# Document text
------------------------
Things clip along pretty quickly in Grand Concourse, the new play at Artists Repertory Theatre, which takes place in a church soup kitchen in the Bronx and performs a bravura juggling act between comedy and psychological drama. Played out on a meticulous commercial kitchen set by Kristeen Willis Crosser (the show features lots of chopping of carrots, potatoes, and the occasional finger), it’s a four-hander that features an unlikely showdown between an activist nun (Ayanna Berkshire) and a volatile 19-year-old volunteer (Jahnavi Alyssa), with excellent support from veterans John San Nicholas as the soup kitchen jack-of-all-trades and Allen Nause as a shambling, slightly addled perpetual client. As directed by JoAnn Johnson, it’s an expertly careening race of two locomotives heading toward each other on the same track, speeding somewhere between possibility and inevitability.

And it audaciously introduces Portland audiences to the work of Heidi Schreck, a New York actor and rising playwright who grew up in the Pacific Northwest.

Heidi Schreck (right) with actor Ayanna Berkshire at Artists Rep. Photo: Nicole Lane

Heidi Schreck (right) with actor Ayanna Berkshire at Artists Rep. Photo: Nicole Lane

Grand Concourse opened Saturday night, and I saw it Sunday afternoon after chatting with Schreck on Friday afternoon. She showed up for our interview at Artists Rep trailing a rolling suitcase behind her, a woman on the move: she’d flown in the day before and was staying only through the weekend. Still, this was a homecoming of sorts, and she was upbeat, insightful, and obviously very smart.
------------------------
# Description of the task
Rewrite the Grand Concourse article between "And it audaciously" and "obviously very smart.", inclusive, replacing "Sunday afternoon" with "Sunday evening".

# Data shown
------------------------
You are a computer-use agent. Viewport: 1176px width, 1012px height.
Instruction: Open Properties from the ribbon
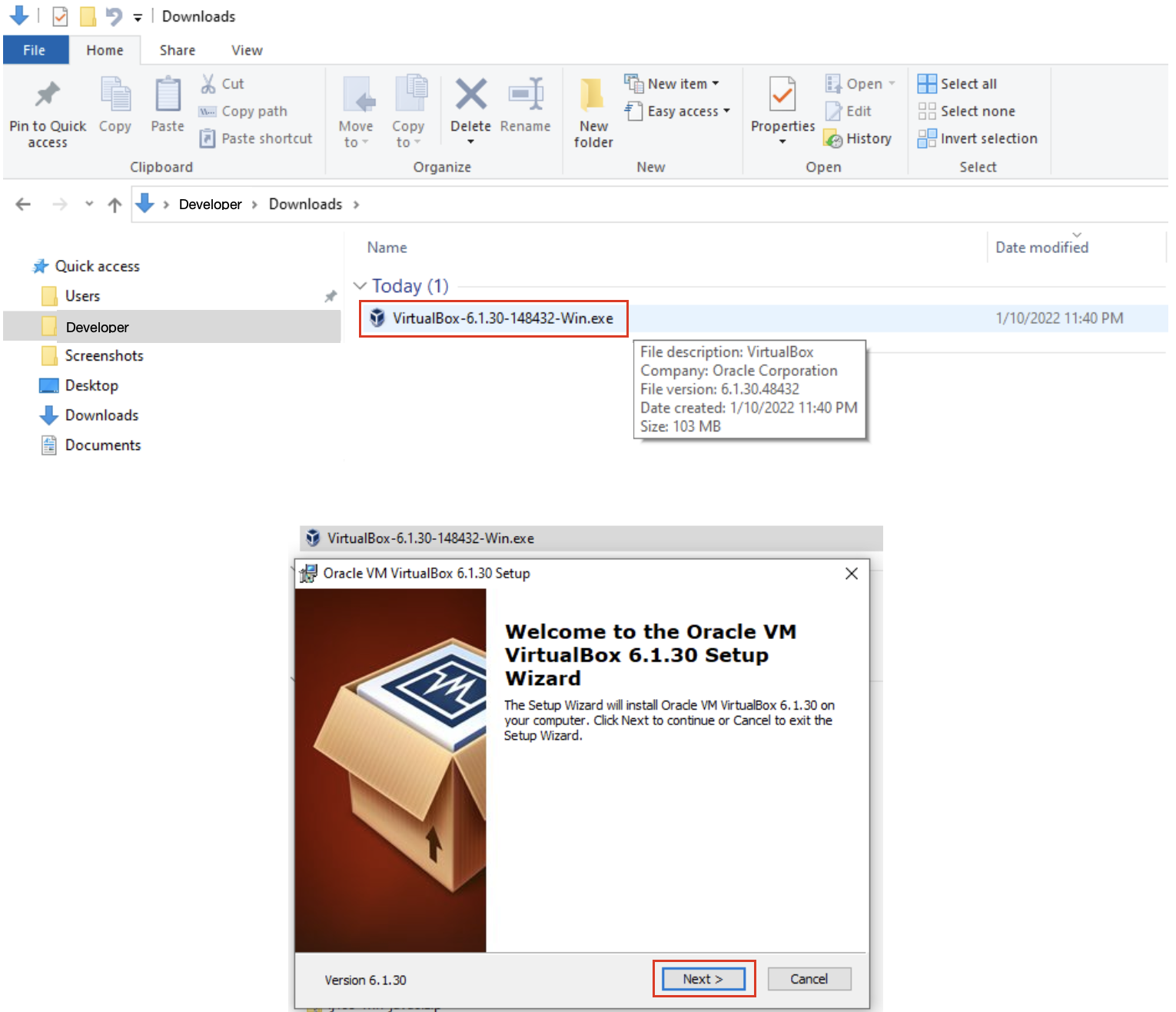(782, 97)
------------------------
# Output for this exercise
And it audaciously introduces Portland audiences to the work of Heidi Schreck, a New York actor and rising playwright who grew up in the Pacific Northwest.

Heidi Schreck (right) with actor Ayanna Berkshire at Artists Rep. Photo: Nicole Lane

Heidi Schreck (right) with actor Ayanna Berkshire at Artists Rep. Photo: Nicole Lane

Grand Concourse opened Saturday night, and I saw it Sunday evening after chatting with Schreck on Friday afternoon. She showed up for our interview at Artists Rep trailing a rolling suitcase behind her, a woman on the move: she’d flown in the day before and was staying only through the weekend. Still, this was a homecoming of sorts, and she was upbeat, insightful, and obviously very smart.